飛騨の細道 191-「涅槃雪」


■涅槃雪

立春をすぎて降る雪にはいろいろな名前がある。
やわらかくてすぐにとけてしまう「淡雪」。
おなじあわでも「泡雪」や「沫雪」になると
春にかぎらず、すぐに消えるはかない雪を指す。

ほかには牡丹雪や綿雪。

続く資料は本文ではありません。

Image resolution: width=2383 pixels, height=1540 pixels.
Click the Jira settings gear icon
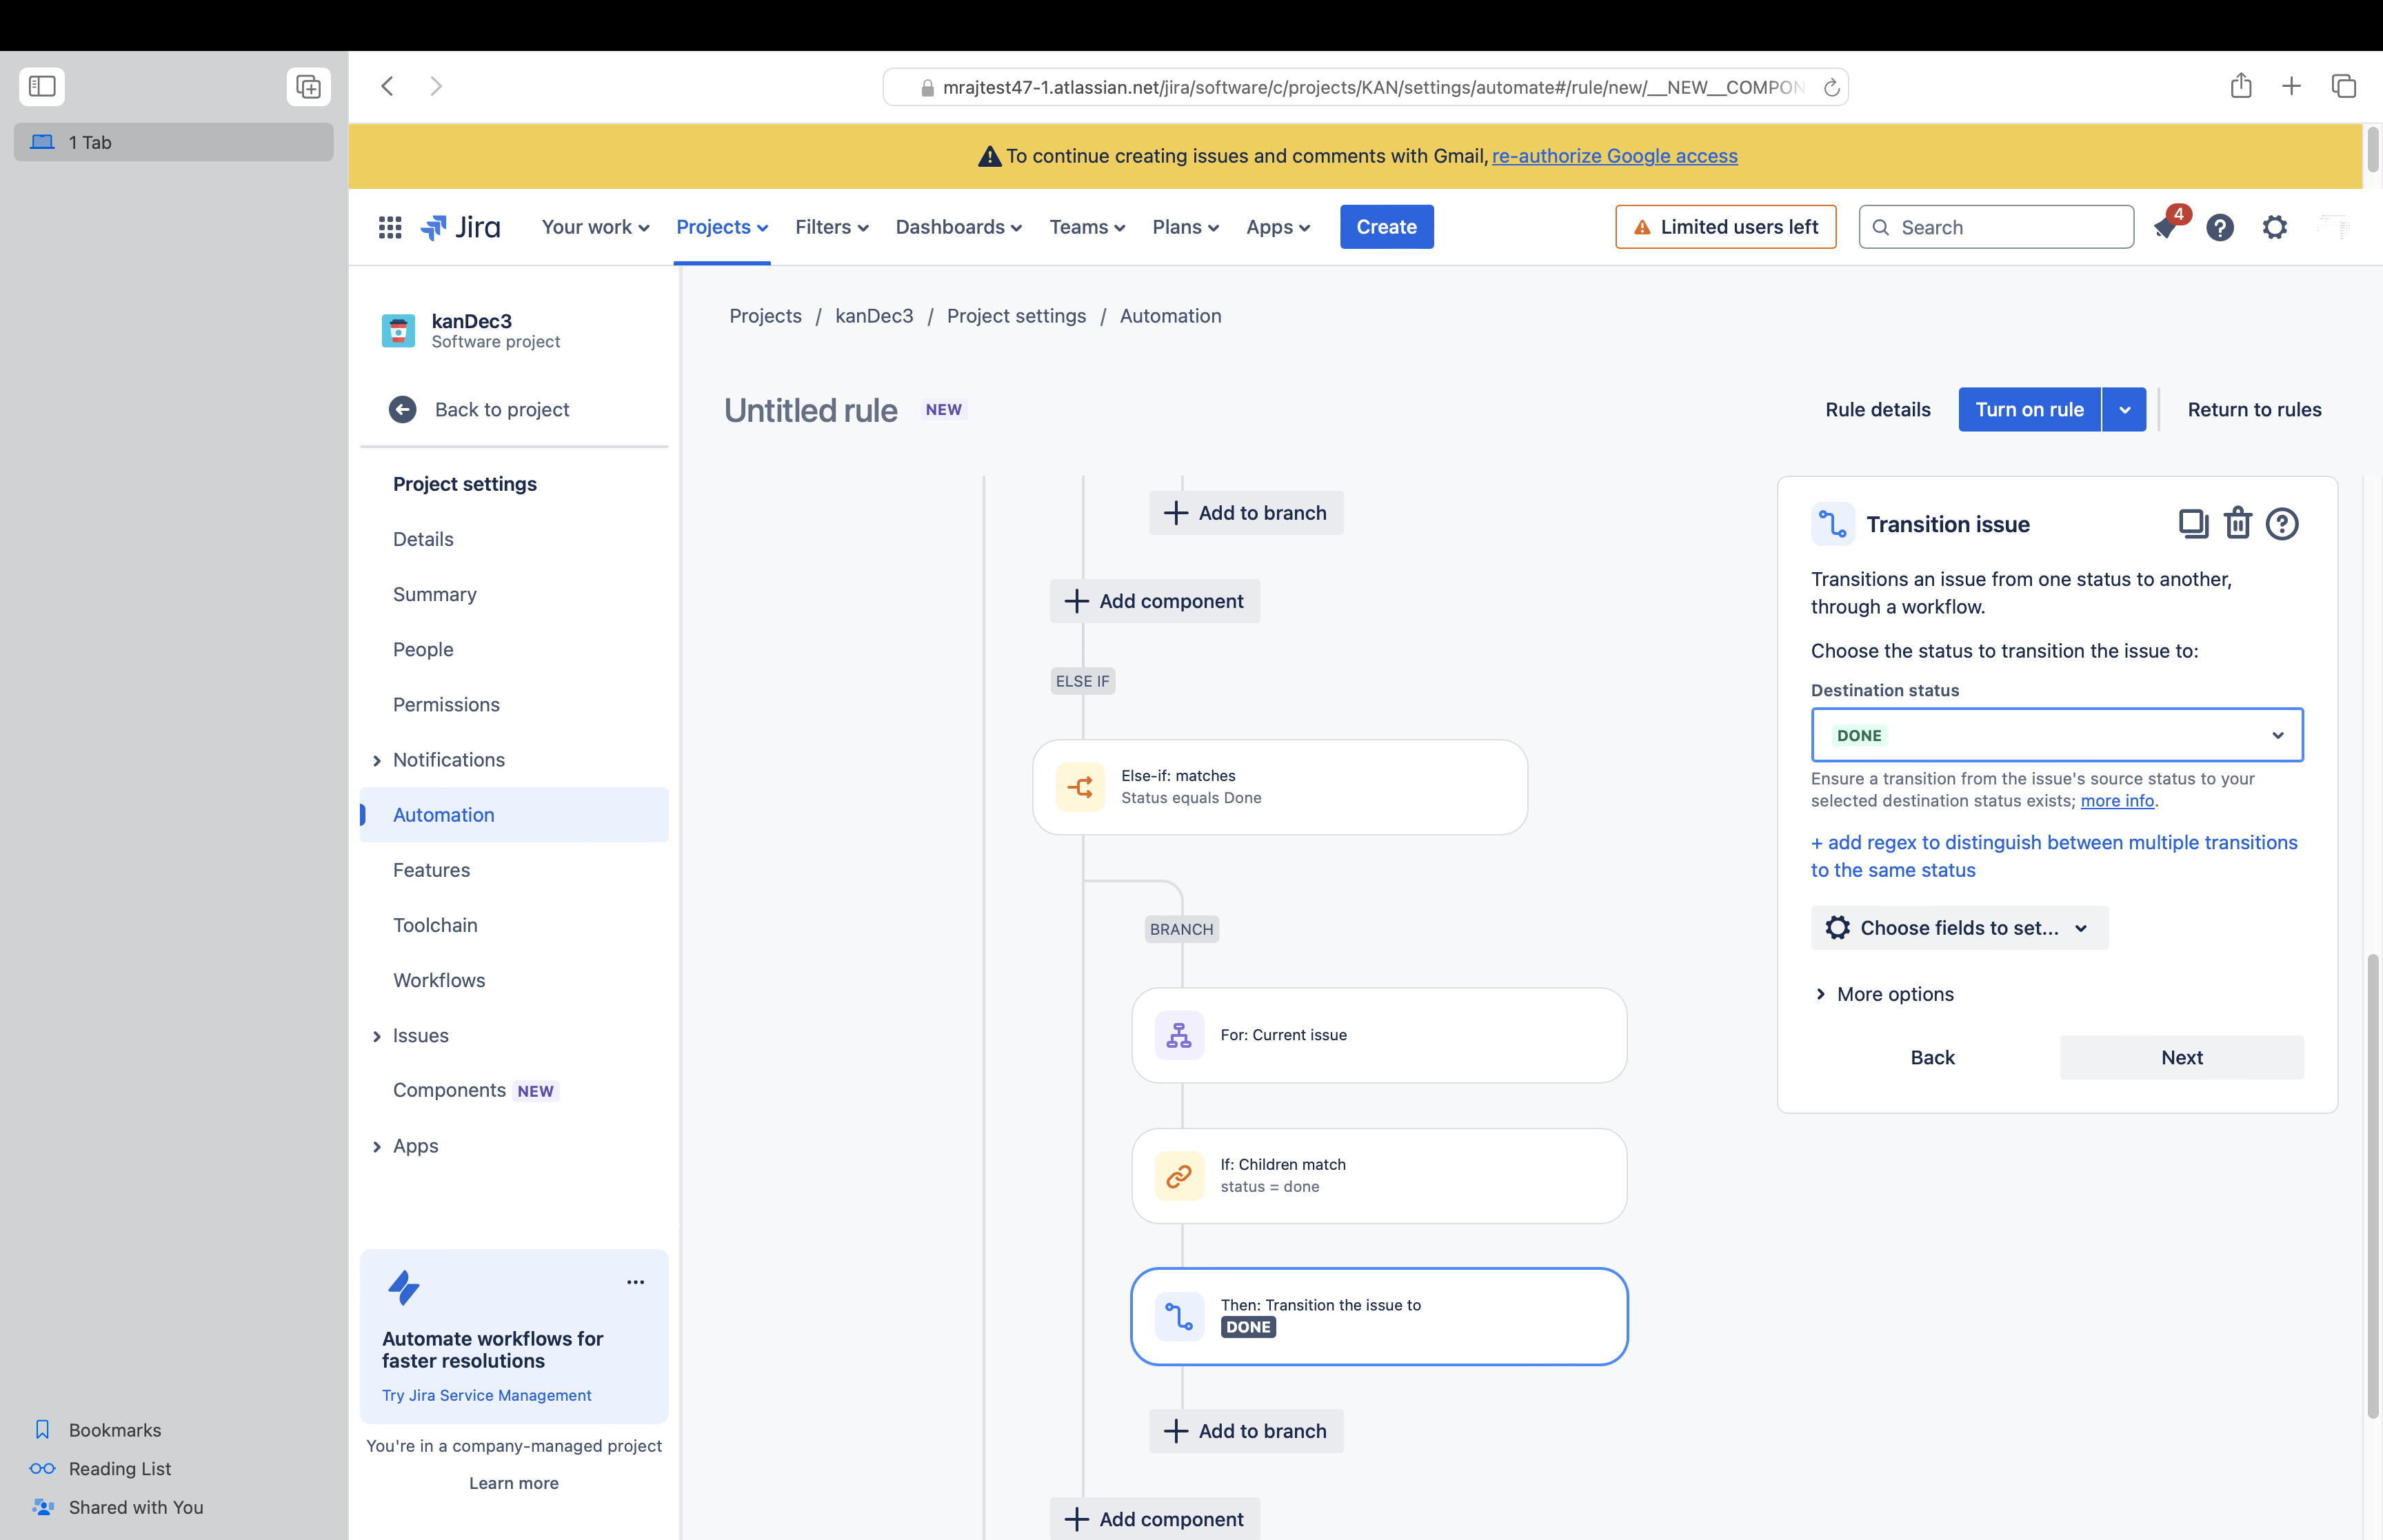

斑雪に粗目雪や名残の雪。
さらには涅槃雪という、お釈迦さまが入滅された
変わった呼び名の雪もある。

この時期、飛騨の野山は雪泥や雪垢によって
雪の白さが薄れていくのだが、
今年は3月になってもいまだ白い。

この日、千光寺(高山市丹生川町下保)に続く参道は
雪をともなった風が激しく吹き荒れ、
国指定の五本杉の太い幹が、
雪風巻(ゆきしまき)で真っ白に煙った。

樹の高さは約50m。
太さは幹囲りで1本が約12m。
樹齢はおよそ1,200年〜1,500年という
途方もない時の中に生き続けている杉である。

雪をかきわけ近づいてみると
涅槃雪をまとった美しい五本杉には、
ふだんとはちがった、
ただものならぬ気配が漂っていた。